• **Document passage**:
=== Begin Enclosure ===
I remember disliking the Stranger when I had to read it for class in high school. The character is horrid! But then years later, I took Dostoevsky class, and I learned that Camus was extremely influenced by Dostoevsky, and that the Stranger's protagonist was a type of "underground man" actually, his version of him anyhow. How ingenious! Then I read _Notes from Underground_ by Dostoevsky and now I completely understand where Camus is coming from with the Stranger. The Underground Man at least was no less stupid, selfish and honest as the main character of the Stranger.


----------



## Tristan (Jan 5, 2013)

Interestingly enough, I just started reading Camus. I'm currently reading _The Plague_ and recently read _The Stranger_. I love what I've read so far. I've always been interested in absurdism--Tom Stoppard's _Rosencrantz and Guildenstern are Dead_ (one of my all-time favorite plays) was my first introduction to that genre of literature/theatre and the philosophy it's based on.


----------



## science (Oct 14, 2010)

TalkingHead said:


> Kompromised by kolonialism? Kouldn't kare less.


What's with the K's? I don't get the joke.


----------



## science (Oct 14, 2010)

SeptimalTritone said:


> I read the myth of Sisyphus.
=== End Enclosure ===
• **Apply what you read**:
[A] In the Camus forum thread, which play first introduced Tristan to absurdism?
[B] Pick up the Camus forum thread after its last line and write what comes next.

• **Raw data**:
=== Begin Enclosure ===
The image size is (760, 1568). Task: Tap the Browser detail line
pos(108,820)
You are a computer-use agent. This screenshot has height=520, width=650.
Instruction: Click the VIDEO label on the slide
=== End Enclosure ===
• **Answers in order**:
[A] Tom Stoppard's Rosencrantz and Guildenstern are Dead

[B]
> 
> Needless to say, it was hard reading. I'm not good at reading philosophy and/or literary commentary.
> 
> ...


IMO, Camus is basically joking in that essay. It opens with a Kierkegaardian style. If that's right, Camus isn't sharing ideas that he takes to be true, but ideas that he finds provoking.

Anyway, I don't know about confidence, but certainly some sort of purpose.

The qualification "some sort of" is necessary because I don't think Camus sees human individuals as analogous to tools, and so "purpose" is probably not a really great word to describe his idea. Instead, the essay seems to me to be arguing that we can embrace life with joy even when we know it to be futile (in the Zoroastrian/Jewish/Christian/Islamic sense of not ending with an eternal reward).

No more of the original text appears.